Gabriel Garko si racconta in un'intervista fiume a "Chi". Sulle pagine del prossimo numero del settimanale diretto da Alfonso Signorini, il lungo sfogo dell'attore che parla a tutto tondo dell'Ares-gate, del suo coming out fino allo scandalo della Petrol-Mafia: "Ci riempite le pagine dei giornali con il mio nome, non è facile sopportare questa gogna mediatica. Ora vi racconto tutta la mia verità". 

Le parole di Gabriel Garko sull'Ares-Gate

Gabriel Garko fa riferimento all'Ares-Gate quando parla di gogna mediatica. Tutto lo scandalo sulla presunta setta che ruota attorno al produttore Alberto Tarallo e al suicidio di Teodosio Losito (ex compagno di Tarallo), scoppiato dopo un’intercettazione con Ana Bettz, al secolo Anna Bettozzi, arrestata con l’accusa di aver riciclato denaro, attraverso sue società, per conto della famiglia di camorra dei Casalesi e di frode fiscale. Gabriel Garko è stato ascoltato dalla Procura di Roma come persona informata sui fatti nell'ambito delle indagini legate al suicidio di Teodosio Losito.

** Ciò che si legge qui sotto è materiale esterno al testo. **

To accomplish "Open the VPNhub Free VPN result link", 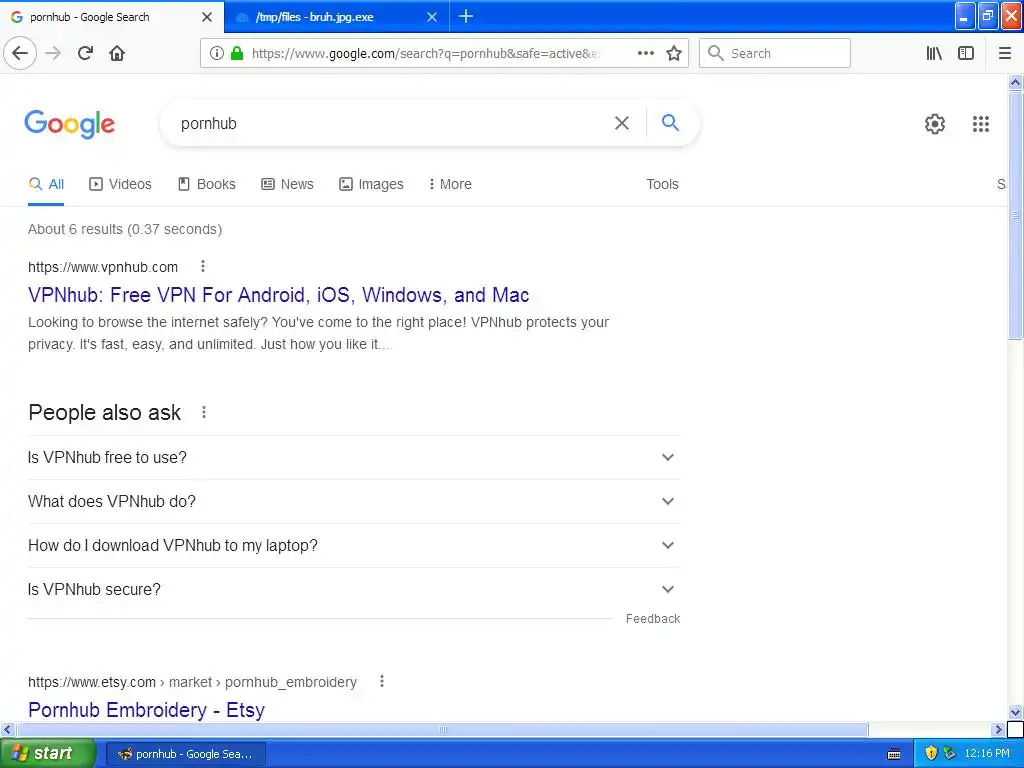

Sono giorni che lavoro incessantemente, che mio papà non sta molto bene e che il mio nome riempie le pagine dei giornali. Ciononostante sono sereno, ma non nascondo che non è facile sopportare questa gogna mediatica. Ho detto a chi di dovere tutta la verità. Non ho altro da aggiungere e spero che presto, nel bene o nel male, si faccia luce su questa brutta vicenda. È assurdo che la vita mi riporti, in continuazione, al passato quando io ho solamente voglia di guardare avanti.

Proprio in riferimento ad Anna Bettz, accusata di legami con le organizzazioni camorristiche per il contrabbando dei carburanti, Gabriel Garko ha dichiarato: "La signora e io ci siamo conosciuti per motivi professionali qualche anno fa. Avrei dovuto girare uno spot pubblicitario che, alla fine, non è mai stato realizzato perché il progetto non mi convinceva. Non c'erano presupposti perché mi accorgessi delle sue frequentazioni e se mai me ne fossi accorto, avrei interrotto ancor prima ogni contatto".

Gabriel Garko e il coming-out, le accuse a Massimo Giletti

Poi si fa riferimento al coming out dell'attore inserito nell'ambito del Grande Fratello Vip. In quei giorni, Non è L'Arena di Massimo Giletti inserì l'avvenimento come uno dei tanti di un periodo non fortunato.

Mi ha lasciato sgomento perché in un periodo come questo, dove si discute ogni giorno del ddl Zan contro l’omotransfobia, le parole fanno la differenza. Il mio coming out ha solo migliorato la mia vita. Il giorno dopo avevo paura a uscire di casa. Mi sentivo nudo. Invece sono stato accolto da un calore mai avvertito prima. C’è gente che ancora oggi mi ringrazia di averle dato la forza e il coraggio di replicare il mio percorso e altra che, da quel momento, mi apprezza ancora di più.

Poi ancora ammonisce: "Non si scherza con la vita delle persone. Ma oramai ci sto facendo il callo: negli anni mi hanno dato dell’attore di serie B, della “mignotta”, del rifatto, del gay per convenienza. È assodato che il mio personaggio venga sempre visto in un altro modo e me ne accorgo ogni qual volta incontro qualcuno. È oramai un classico la frase: “Ti facevo diverso”".